#### [DOCUMENT]
Today I met up with one of my counterparts and headed into Sofia to FINALLY pick up my Bulgarian ID. When we got there, the little fear I had that this was going to be a challenge since I no longer have my Peace Corps Passport came true... Sure enough - my ID Card is linked to my PC Passport and Visa, and since I had to report them stolen, I wasn't able to pick up my ID card. Turns out, that all of the info on my ID card matches the Passport that no longer exists, so now not only do I have to jump through hoops to get my new Passport (I thought since I never had to do anything in person the first time that it would be that easy... I was wrong - really its not that big of a deal, everything is just amplified here), but once I have it, I have to apply alllllll over again for a Bulgarian ID card. And considering I started this process the week after I got to Samokov, and this is the first week it was ready for pick-up... yippee.

At any rate, hence my frustration.

#### [ENTRIES]
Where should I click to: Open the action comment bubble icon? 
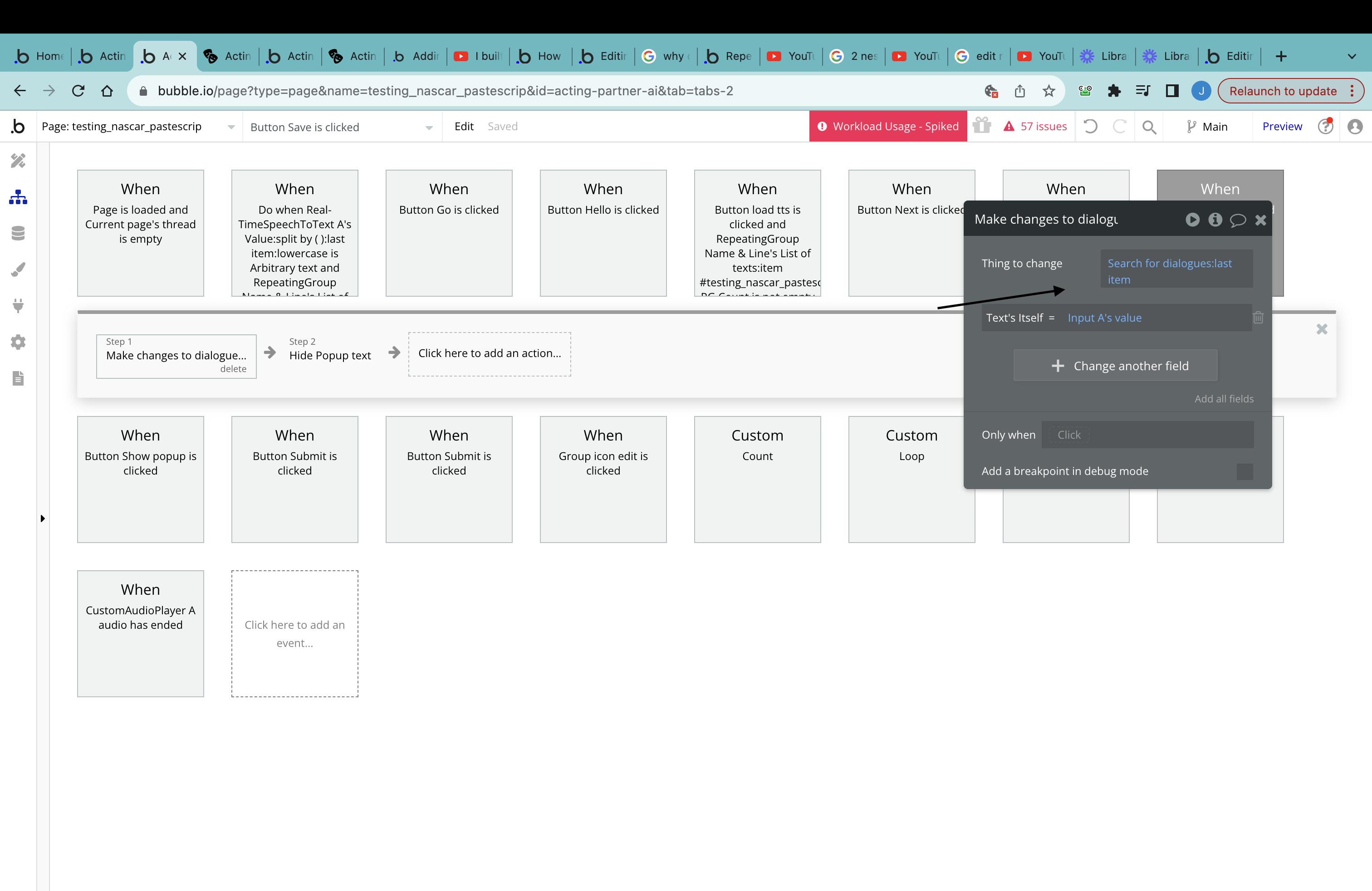(x=1237, y=220)
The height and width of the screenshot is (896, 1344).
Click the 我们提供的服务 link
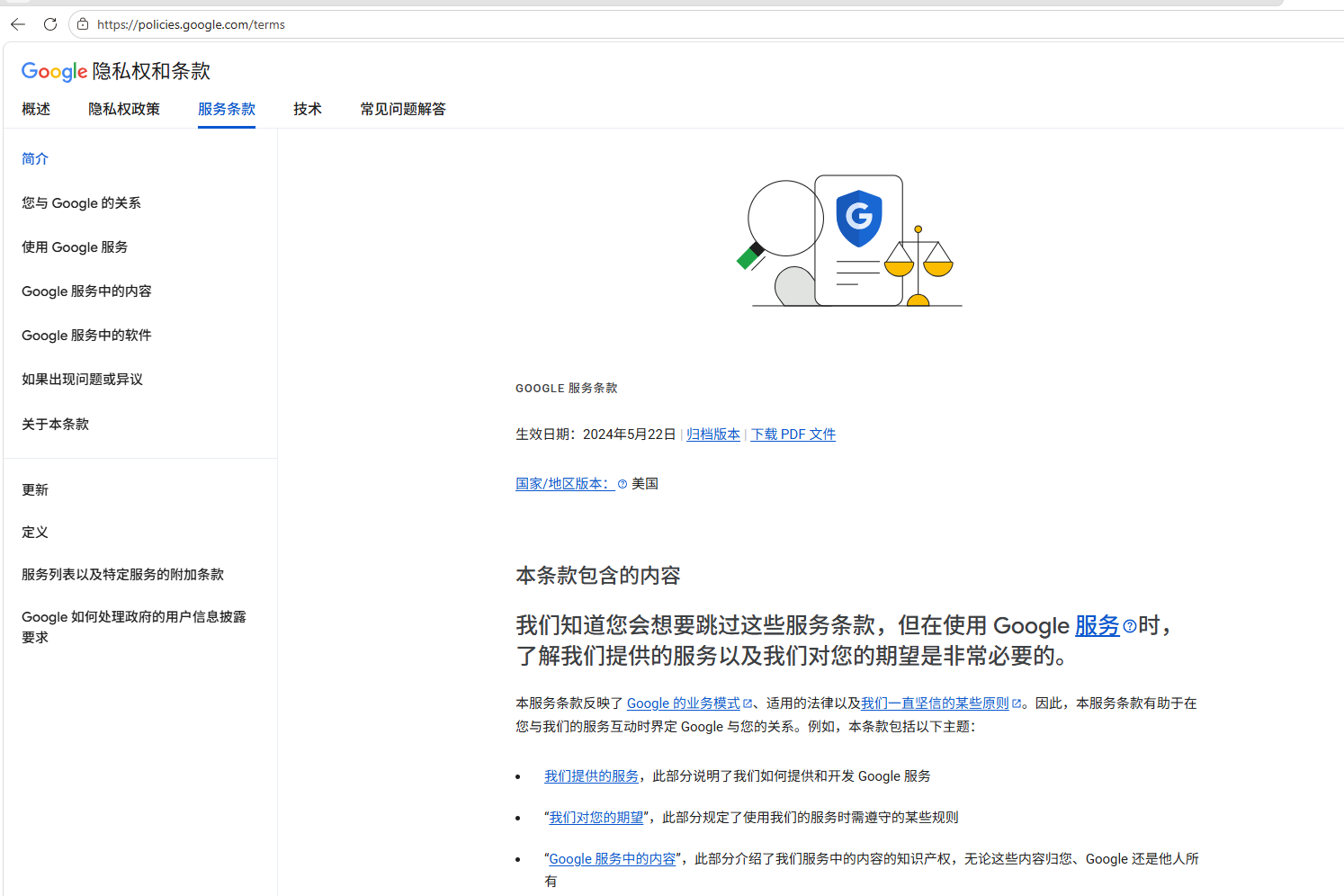click(x=591, y=776)
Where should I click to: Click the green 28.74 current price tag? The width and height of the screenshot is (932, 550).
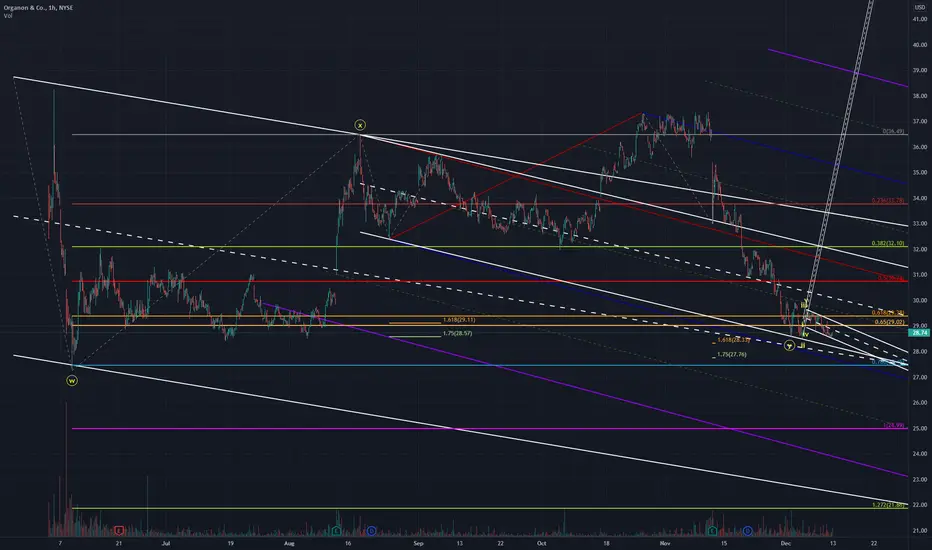pyautogui.click(x=920, y=333)
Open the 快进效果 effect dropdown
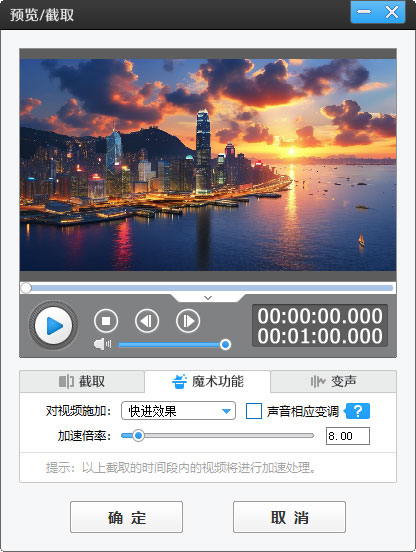 (x=178, y=411)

#### [TASK DESCRIPTION]
Reproduce the post about the Bulgarian ID card in full, word for word. The data stands apart from the post about the Bulgarian ID card.

#### [RESULT OF THE TASK]
Today I met up with one of my counterparts and headed into Sofia to FINALLY pick up my Bulgarian ID. When we got there, the little fear I had that this was going to be a challenge since I no longer have my Peace Corps Passport came true... Sure enough - my ID Card is linked to my PC Passport and Visa, and since I had to report them stolen, I wasn't able to pick up my ID card. Turns out, that all of the info on my ID card matches the Passport that no longer exists, so now not only do I have to jump through hoops to get my new Passport (I thought since I never had to do anything in person the first time that it would be that easy... I was wrong - really its not that big of a deal, everything is just amplified here), but once I have it, I have to apply alllllll over again for a Bulgarian ID card. And considering I started this process the week after I got to Samokov, and this is the first week it was ready for pick-up... yippee.

At any rate, hence my frustration.